In a letter to Shyam Saran, foreign secretary, Ministry of External Affairs, Government of India, IPA said that the statements made by the Pfizer chief on the Ranbaxy-Pfizer Lipitor recent judgement from a US court, are slanderous and outright malicious aimed to denigrate Indian companies. The false and defamatory allegation had the potential to cause irreparable damage to the Indian pharmaceutical industry. The government should study the defamation and its consequences and should take steps to mitigate the damage to India and the Indian pharmaceutical industry. The issue should be taken up with the appropriate authorities in the US on two counts, slander and racial discrimination.

While referring to the US court decision in the Lipitor case, Hank McKinnell had said, "This is a big win for Pfizer. It is also a big win for medical Innovators. This should be a message for companies in India that do have important scientific capabilities that they should not steal others' innovations but they should create technology for themselves," as reported in The Financial Times, US edition on 17th December 2005.

IPA noted that the statement is slanderous and outright malicious aimed to denigrate the Indian companies. The law suit related to filing of an application by an Indian company to market generic version of Pfizer's Lipitor (atorvastatin), is very much as per the US law (Annex-1) and does not in any way amount to 'stealing' as maliciously alleged in the statement. The Para IV challenge is a common practise and followed by many US and other global companies. However, by singling out Indian companies, the comment tends to be racist and tantamount to racial discrimination. Further by alleging that the US Court decision was a 'message to Indian companies not to 'steal others' innovations", Dr McKinnell has deliberately sought to distort the scope of the decision to imply that the legal proceedings were related to the stealing of Pfizer's innovations. Such statements are hindrance to improving bilateral trade and the commercial climate between the two countries, said IPA.

"It would obviously be hard for anyone to understand how a challenge to a patent, by following a process as per law could amount to 'stealing', particularly when a court of competent jurisdiction in the UK has held the equivalent patent invalid. By choosing not to refer to the UK decision, a reference which would obviously undermine his allegation and dilute the impact, Dr McKinnell has demonstrated that the defamation was deliberate and calculated to cause the maximum damage," noted DG Shah, secretary general, IPA in his letter.

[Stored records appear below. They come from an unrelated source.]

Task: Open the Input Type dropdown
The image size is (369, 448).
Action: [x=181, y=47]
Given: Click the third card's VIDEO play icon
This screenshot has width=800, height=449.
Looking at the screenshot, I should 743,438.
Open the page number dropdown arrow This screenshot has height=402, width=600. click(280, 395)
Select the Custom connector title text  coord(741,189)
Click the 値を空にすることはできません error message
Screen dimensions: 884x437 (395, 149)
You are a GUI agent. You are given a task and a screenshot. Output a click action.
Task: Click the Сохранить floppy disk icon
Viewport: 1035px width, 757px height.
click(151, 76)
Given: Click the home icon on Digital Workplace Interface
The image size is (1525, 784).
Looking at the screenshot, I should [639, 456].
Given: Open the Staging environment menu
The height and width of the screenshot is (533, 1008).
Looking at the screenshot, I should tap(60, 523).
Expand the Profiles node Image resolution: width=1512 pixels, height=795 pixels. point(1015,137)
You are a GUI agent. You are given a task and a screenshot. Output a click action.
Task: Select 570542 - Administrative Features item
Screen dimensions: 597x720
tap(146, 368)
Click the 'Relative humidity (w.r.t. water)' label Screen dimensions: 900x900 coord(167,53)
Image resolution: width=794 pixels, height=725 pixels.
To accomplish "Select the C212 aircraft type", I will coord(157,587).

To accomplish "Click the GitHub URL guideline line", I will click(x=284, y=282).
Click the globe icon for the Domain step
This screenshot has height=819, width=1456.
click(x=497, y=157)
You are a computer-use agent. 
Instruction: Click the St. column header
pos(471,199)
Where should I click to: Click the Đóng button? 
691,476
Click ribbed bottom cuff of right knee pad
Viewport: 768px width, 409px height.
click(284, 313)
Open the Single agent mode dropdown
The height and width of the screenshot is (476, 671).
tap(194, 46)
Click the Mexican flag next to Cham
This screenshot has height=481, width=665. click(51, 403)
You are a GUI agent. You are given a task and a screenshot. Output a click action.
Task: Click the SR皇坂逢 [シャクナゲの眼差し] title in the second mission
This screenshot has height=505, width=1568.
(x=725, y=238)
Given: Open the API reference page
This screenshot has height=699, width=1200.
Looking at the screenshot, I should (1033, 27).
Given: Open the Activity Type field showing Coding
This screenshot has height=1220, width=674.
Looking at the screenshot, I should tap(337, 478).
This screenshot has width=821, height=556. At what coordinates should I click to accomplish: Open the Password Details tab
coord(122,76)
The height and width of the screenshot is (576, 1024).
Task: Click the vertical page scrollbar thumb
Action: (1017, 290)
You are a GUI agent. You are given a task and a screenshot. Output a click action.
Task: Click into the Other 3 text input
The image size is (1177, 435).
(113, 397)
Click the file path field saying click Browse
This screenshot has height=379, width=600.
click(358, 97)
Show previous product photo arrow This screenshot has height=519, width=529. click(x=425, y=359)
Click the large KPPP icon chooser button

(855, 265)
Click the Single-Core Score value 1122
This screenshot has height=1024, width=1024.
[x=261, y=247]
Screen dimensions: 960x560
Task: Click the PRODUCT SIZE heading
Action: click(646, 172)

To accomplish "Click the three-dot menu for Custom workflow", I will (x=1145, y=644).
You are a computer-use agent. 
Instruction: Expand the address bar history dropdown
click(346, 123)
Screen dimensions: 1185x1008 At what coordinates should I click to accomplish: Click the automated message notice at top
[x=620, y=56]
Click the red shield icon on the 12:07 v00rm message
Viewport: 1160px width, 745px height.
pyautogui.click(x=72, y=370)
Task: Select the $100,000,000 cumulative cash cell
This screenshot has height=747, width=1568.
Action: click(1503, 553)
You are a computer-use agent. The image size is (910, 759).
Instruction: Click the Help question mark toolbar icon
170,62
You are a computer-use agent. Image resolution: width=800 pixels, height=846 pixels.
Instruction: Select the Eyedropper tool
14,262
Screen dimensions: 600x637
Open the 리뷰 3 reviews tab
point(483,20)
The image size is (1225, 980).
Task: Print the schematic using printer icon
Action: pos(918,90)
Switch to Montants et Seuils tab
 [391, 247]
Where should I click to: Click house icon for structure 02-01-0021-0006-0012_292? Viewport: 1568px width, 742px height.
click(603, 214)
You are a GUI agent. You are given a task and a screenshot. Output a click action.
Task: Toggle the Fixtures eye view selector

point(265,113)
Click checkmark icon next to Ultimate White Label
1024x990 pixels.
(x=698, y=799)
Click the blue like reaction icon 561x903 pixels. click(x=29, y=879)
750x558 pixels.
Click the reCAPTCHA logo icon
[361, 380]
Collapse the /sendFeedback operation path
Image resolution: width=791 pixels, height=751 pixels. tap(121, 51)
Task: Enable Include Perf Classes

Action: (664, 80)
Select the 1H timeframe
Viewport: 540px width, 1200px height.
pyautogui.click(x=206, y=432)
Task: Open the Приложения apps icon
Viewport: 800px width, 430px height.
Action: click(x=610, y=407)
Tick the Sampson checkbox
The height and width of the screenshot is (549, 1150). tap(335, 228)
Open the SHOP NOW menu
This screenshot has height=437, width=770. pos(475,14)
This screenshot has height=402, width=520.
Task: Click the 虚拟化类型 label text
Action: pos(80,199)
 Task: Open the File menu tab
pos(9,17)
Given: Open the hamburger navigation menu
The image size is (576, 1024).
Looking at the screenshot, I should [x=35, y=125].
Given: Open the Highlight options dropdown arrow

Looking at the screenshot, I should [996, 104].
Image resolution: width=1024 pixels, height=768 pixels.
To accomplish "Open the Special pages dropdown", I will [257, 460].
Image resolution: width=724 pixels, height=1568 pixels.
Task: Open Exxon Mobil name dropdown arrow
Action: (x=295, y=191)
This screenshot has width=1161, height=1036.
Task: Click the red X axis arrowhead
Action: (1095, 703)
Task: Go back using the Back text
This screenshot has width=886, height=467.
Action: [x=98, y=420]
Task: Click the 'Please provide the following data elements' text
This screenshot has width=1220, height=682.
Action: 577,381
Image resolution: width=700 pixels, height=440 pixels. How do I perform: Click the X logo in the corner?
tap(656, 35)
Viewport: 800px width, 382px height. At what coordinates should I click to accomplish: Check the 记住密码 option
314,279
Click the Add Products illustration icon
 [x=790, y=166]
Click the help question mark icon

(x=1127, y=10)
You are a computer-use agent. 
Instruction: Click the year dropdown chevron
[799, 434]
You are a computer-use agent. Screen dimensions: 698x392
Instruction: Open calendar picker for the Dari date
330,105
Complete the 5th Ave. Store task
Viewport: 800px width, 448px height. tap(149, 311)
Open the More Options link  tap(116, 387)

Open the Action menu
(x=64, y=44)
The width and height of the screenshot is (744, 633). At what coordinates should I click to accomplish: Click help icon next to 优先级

Elaborating the legal background, he noted that the Food, Drug and Cosmetic Act (the Act) governs the approval of drug products in the United States. Section 505(j) of the Act, created as part of the Waxman-Hatch Amendments in 1984, established the process for approval of generic drug products through the filing of abbreviated new drug applications (ANDAs). The Waxman-Hatch Amendments were intended to balance the competing public policy goals of promoting innovation on the part of brand-name companies, while, at the same time, making lower priced generic products available to consumers as quickly as possible.

As a part of this process, innovator drug applicants are required to include in a new drug application (NDA), information regarding patents that claim the drug product that is the subject of the NDA. The US Food and Drug Administration (FDA) list the patent information as part of a publication entitled Approved Drug Products with Therapeutic Equivalence Evaluations. A generic applicant must include in the ANDA, a patent certification as described in section 505(j)(2)(A)(vii) of the Act for each listed patent. The certifications must make one of the following statements: (I) No patent information on the drug product that is the subject of the ANDA has been submitted to the FDA; (II) that such patent has expired; (III) the date on which such patent expires; or (IV) that such patent is invalid or will not be infringed by the manufacture, use or sale of the drug product for which the ANDA is submitted.

The last certification referenced above is known as a paragraph IV (PIV) certification and indicates that the generic applicant intends to market the product prior to expiration of the relevant patents. Notice of the PIV certification must be provided to the patent owner, who may sue the generic applicant for patent infringement. If the generic applicant is sued, the FDA cannot approve the ANDA until the earlier of 30 months from the date on which the patent owner received notice of the PIV certification or until the generic applicant receives a favourable court decision.

In order to foster its policy goal of making generic products quickly available, the US Congress included section 505(j)(4)(B)(iv), which provides an incentive for generic manufacturers to file PIV certifications. If successful in its patent challenge, the first generic applicant to file a PIV certification may receive 180 days of marketing exclusivity during which time; the FDA cannot approve subsequently filed ANDAs for that particular drug.

It would obviously be hard for anyone to understand how a challenge to a patent, by following a process as per law could amount to 'stealing', particularly when a court of competent jurisdiction in the UK has held the equivalent patent was invalid. By choosing not to refer to the UK decision, a reference which would obviously undermine his allegation and dilute the impact, Dr McKinnell has demonstrated that the defamation was deliberate and calculated to cause the maximum damage.